[[ DATA EXTRACT open ]]
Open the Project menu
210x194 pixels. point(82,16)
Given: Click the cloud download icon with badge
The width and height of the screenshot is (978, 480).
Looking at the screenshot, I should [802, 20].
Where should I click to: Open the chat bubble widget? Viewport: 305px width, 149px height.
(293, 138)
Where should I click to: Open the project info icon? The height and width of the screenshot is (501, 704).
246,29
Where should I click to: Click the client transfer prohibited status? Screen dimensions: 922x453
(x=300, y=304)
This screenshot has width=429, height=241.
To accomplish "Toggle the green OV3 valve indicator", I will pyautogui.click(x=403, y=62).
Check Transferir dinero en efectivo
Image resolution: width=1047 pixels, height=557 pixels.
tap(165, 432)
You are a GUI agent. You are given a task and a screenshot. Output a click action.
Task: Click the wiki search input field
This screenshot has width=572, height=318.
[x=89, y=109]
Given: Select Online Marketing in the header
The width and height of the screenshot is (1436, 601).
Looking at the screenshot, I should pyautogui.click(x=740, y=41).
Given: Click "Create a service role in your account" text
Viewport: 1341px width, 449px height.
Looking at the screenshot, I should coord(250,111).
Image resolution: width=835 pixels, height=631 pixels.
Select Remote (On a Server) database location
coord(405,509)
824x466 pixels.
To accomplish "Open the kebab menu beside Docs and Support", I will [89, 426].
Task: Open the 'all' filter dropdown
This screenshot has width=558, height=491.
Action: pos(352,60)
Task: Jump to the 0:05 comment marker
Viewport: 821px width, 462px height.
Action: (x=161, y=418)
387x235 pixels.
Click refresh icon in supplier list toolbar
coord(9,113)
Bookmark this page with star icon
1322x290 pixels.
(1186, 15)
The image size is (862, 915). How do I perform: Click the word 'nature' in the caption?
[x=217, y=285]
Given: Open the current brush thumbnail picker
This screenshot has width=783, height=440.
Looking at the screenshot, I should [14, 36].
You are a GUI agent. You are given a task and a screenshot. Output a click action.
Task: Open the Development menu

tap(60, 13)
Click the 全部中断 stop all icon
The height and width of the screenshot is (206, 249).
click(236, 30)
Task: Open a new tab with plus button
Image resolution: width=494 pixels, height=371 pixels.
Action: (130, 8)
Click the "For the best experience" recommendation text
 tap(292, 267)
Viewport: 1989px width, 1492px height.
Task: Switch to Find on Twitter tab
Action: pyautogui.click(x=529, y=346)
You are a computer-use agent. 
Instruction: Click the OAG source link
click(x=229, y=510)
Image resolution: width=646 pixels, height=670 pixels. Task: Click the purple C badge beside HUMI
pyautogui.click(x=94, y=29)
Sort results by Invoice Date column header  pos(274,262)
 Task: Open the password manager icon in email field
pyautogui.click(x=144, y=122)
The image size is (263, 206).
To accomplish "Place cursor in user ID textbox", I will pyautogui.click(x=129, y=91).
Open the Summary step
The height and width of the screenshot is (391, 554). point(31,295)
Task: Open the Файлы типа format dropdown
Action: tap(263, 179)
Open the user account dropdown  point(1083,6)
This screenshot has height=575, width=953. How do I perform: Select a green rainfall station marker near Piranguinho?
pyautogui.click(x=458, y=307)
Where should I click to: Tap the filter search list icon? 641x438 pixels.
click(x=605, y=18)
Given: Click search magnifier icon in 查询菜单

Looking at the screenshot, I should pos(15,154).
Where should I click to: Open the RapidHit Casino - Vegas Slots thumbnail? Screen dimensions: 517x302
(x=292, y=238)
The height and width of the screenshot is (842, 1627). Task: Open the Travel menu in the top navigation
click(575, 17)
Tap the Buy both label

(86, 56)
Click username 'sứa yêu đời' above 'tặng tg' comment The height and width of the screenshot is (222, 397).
[[ DATA EXTRACT closed ]]
TASK PROMPT » Every line in the data above that includes the word "will" should be copied.

EXERCISE OUTPUT »
To accomplish "Toggle the green OV3 valve indicator", I will pyautogui.click(x=403, y=62).
To accomplish "Open the kebab menu beside Docs and Support", I will [89, 426].
To accomplish "Place cursor in user ID textbox", I will pyautogui.click(x=129, y=91).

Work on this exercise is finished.